Three days “is too short to trigger the president’s recess-appointment power,” he wrote.

While declining to specifically state the minimum required duration of a recess, the court noted in a footnote that, “[i]n light of historical practice, a recess of more than 3 but less than 10 days is presumptively too short to fall within the Clause. The word ‘presumptively’ leaves open the possibility that a very unusual circumstance could demand the exercise of the recess-appointment power during a shorter break.”

NLRB to play catchup

While the NLRB faced a similar situation where hundreds of rulings were invalidated by the court’s ruling in New Process Steel, this ruling could have a far greater effect.

While the challenge in New Process Steel was pending, “the board didn’t issue any controversial decisions, or do anything that changed the board’s precedent,” said Ronald Meisburg, a partner in the Washington office of Proskauer Rose LLP and former NLRB general counsel who also served a recess-appointed member of the board.

And by the time the ruling came down, the board had a quorum of members and they were able to quickly rehear and rule on cases that had been invalidated, largely upholding the original disposition of each case.

This time, Meisburg said, things are different.

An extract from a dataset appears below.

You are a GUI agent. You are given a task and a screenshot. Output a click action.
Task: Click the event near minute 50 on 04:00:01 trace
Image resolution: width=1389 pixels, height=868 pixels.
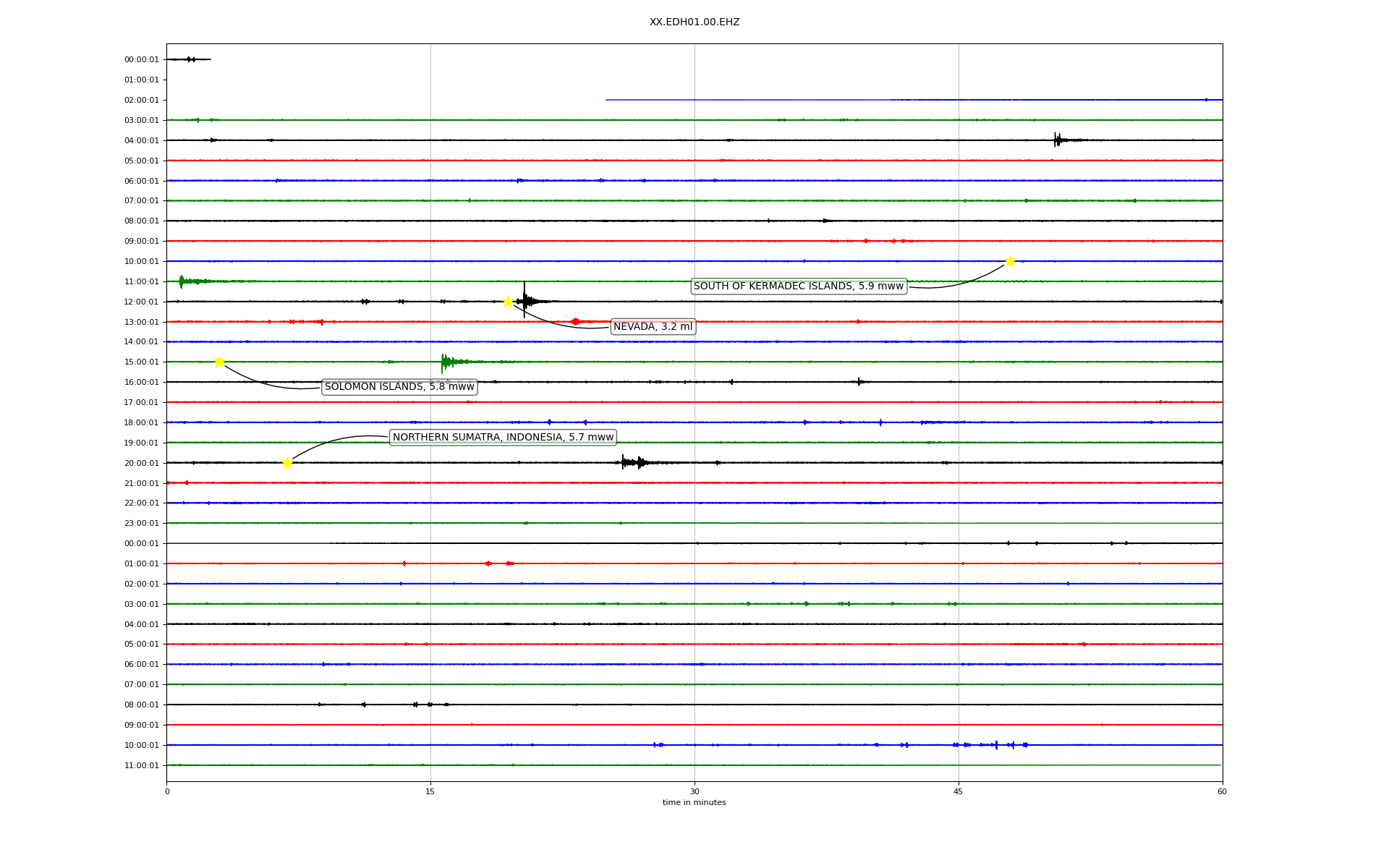click(1058, 140)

“A number of cases that did come out [while Noel Canning was pending] were split decisions,” he said. “There are dissents in many of the cases, and so it will take time to process those cases again.”

The board is now at full capacity with three Democratic and two Republican members, said Ambash, and the randomly-selected three-member panels that rehear cases may not necessarily rubber-stamp the initial ruling, as was the case with the majority of rehearings after New Process Steel

Parties unhappy with the results of a rehearing can seek additional review by the full board, but that process takes time and will lead to a backlog as the board juggles rehearings with the new cases on its docket.

“It’s an issue of resource allocation,” Meisburg said. “Do they put all the old cases on the back burner?”

Meanwhile, the practical effect of the ruling gives Congress a powerful political tool. The president’s recess appointment power may appear strong on paper, but in application it’s been all but eviscerated, particularly in Washington’s highly-politicized climate, Pincus said.

“Even if the President’s party controls both the House and the Senate, the minority party in the Senate can threaten to filibuster a motion to recess for longer than three days, and thereby obligate the Senate majority to convene pro forma sessions,” Pincus said. “So the only circumstance in which the President would be able to make a recess appointment opposed by the non-Presidential party is if the President’s party had a filibuster-proof majority in the Senate and also controlled the House. But in that situation, the President almost certainly could get his nominee confirmed and wouldn’t need the recess appointment power.”

The case before the court did not directly challenge the validity of the appointment of Richard Cordray as director of the CFPB, which was done at the same time and under the same assertion of power as the NLRB appointments. The ruling does in effect invalidate that initial appointment, but Cordray’s subsequent Senate confirmation and the ratification of all actions taken before his confirmation means the ruling has no effect on that agency’s operations.